Real-World Design and Deployment of an Embedded GenAI-powered 9-1-1 Calltaking Training System: Experiences and Lessons Learned

TL;DR

This paper reports a real-world deployment of an embedded GenAI-powered 9-1-1 calltaking training system at MNDEC, addressing the training bottleneck faced by emergency response centers. It combines realistic caller simulation and formalized protocol verification to automate scenario generation and performance assessment across 57 incident types and 100 caller personas, with 1,651 protocol requirements. Over six months, 190 users completed 1,120 sessions, generating rich deployment logs that support four actionable lessons: iterative, co-architected development; hybrid formal methods for safety-critical rigor; triangulated feedback to separate genuine failures from stress effects; and constructive explanations that sustain calibrated difficulty.

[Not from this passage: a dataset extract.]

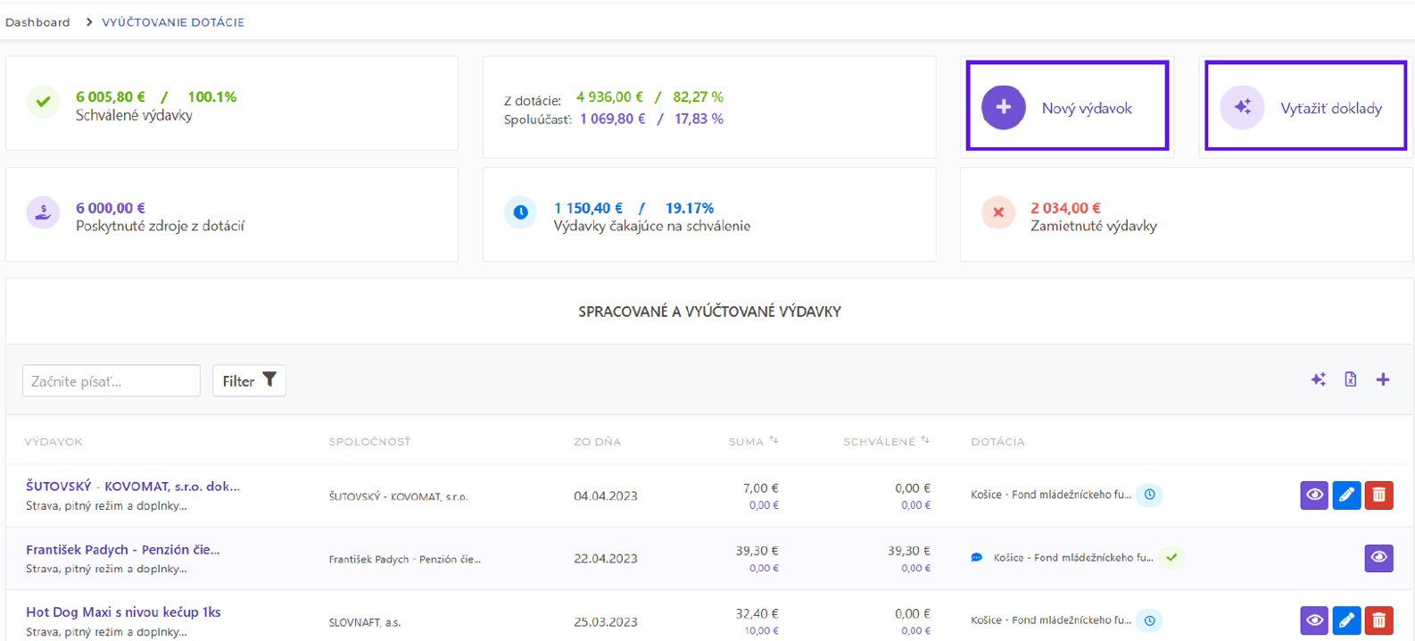Click the sparkle AI icon in table toolbar
The width and height of the screenshot is (1415, 641).
point(1318,379)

The work offers concrete guidance for responsibly embedding AI in safety-critical public sector environments where governance, accountability, and organizational dynamics shape adoption as much as algorithmic performance.

Abstract

Emergency call-takers form the first operational link in public safety response, handling over 240 million calls annually while facing a sustained training crisis: staffing shortages exceed 25\% in many centers, and preparing a single new hire can require up to 720 hours of one-on-one instruction that removes experienced personnel from active duty. Traditional training approaches struggle to scale under these constraints, limiting both coverage and feedback timeliness. In partnership with Metro Nashville Department of Emergency Communications (MNDEC), we designed, developed, and deployed a GenAI-powered call-taking training system under real-world constraints. Over six months, deployment scaled from initial pilot to 190 operational users across 1,120 training sessions, exposing systematic challenges around system delivery, rigor, resilience, and human factors that remain largely invisible in controlled or purely simulated evaluations. By analyzing deployment logs capturing 98,429 user interactions, organizational processes, and stakeholder engagement patterns, we distill four key lessons, each coupled with concrete design and governance practices. These lessons provide grounded guidance for researchers and practitioners seeking to embed AI-driven training systems in safety-critical public sector environments where embedded constraints fundamentally shape socio-technical design.

Figures (6)

• Figure 1: Workstation view of the deployed training system at a municipal 9-1-1 communications center.
• Figure 2: System workflow showing training assignment, cloud-based caller simulation, real-time performance monitoring, automated debriefing, quality assurance review, and curriculum synchronization.
• Figure 3: Continuously iterative design-develop-deploy workflow. The three phases operate concurrently with all around stakeholder participation throughout.
• Figure 4: Examples of runtime checks encoded with LLM-backed DETECT predicate. Last six examples are conditioned on the context. All $\tau$ are adaptable hyper-parameters for different call-taking requirements.
• Figure 5: Dispute rates (noted as 'phantom error') of user attributed mistakes to system different across experience and performance levels (114 trainees, 1,120 completed sessions).